Recombine FS inputs into vectors #56

anarsoul · 2018-05-24T00:43:20Z

NIR splits outputs and inputs in nir_lower_io_to_scalar_early() and unfortunately for FS it means increased number of instructions and increased register pressure.

We need to recombine inputs from scalar to vectors.
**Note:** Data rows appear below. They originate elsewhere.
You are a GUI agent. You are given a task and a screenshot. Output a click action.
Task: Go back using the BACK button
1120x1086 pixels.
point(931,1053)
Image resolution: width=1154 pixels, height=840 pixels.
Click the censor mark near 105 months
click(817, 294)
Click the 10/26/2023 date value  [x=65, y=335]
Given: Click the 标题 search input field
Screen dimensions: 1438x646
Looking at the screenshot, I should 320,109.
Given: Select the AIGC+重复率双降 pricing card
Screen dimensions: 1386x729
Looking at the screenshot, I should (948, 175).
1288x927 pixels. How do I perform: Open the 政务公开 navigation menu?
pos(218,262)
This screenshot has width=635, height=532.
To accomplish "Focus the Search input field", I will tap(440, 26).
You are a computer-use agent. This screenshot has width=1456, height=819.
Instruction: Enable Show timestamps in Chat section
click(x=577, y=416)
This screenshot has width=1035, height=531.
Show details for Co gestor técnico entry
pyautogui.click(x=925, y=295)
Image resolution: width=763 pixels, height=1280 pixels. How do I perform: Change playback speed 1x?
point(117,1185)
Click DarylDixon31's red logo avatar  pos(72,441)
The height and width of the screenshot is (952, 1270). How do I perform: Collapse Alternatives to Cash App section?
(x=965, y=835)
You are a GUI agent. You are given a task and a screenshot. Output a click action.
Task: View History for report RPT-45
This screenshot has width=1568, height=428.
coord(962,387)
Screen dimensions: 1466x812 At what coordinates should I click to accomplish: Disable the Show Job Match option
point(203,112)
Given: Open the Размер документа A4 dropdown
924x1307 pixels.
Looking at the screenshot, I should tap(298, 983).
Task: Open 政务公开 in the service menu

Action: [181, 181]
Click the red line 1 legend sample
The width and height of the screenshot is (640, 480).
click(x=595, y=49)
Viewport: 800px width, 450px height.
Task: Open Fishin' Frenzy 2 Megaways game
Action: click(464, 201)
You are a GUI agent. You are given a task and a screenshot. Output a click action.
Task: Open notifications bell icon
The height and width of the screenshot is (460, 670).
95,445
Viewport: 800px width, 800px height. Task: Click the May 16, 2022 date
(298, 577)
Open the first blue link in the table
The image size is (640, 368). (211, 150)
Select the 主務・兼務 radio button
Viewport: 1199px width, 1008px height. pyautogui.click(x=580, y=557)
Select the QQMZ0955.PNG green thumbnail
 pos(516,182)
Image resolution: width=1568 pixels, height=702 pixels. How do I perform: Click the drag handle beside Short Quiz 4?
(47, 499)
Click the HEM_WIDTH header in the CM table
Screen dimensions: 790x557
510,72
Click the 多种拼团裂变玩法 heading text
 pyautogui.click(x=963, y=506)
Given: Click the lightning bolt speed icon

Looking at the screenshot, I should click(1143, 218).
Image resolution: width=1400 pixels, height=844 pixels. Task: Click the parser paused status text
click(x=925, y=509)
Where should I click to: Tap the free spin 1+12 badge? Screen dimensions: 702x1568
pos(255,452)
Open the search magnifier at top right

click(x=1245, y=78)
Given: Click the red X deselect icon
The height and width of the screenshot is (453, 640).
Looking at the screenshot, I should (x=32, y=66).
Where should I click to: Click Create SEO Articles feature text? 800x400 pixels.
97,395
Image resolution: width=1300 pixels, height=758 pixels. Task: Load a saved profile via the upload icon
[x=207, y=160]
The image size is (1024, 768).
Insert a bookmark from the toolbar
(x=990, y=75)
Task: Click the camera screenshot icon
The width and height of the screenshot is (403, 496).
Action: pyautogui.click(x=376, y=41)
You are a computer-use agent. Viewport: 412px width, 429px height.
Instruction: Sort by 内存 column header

See https://www.mail-archive.com/[email protected]/msg189216.html

yuq · 2018-05-24T02:02:17Z

Right, I also meet this problem after 18.0 rebase. But due to want to focus on kernel, I haven't solve it from the root. Now I'm doing 18.1 rebase, so will cover these NIR changes in a better way.

anarsoul · 2018-05-25T06:32:02Z

kmscube -M rgba fails in lima-18.0 branch due to this issue with "ppir: ppir: regalloc fail"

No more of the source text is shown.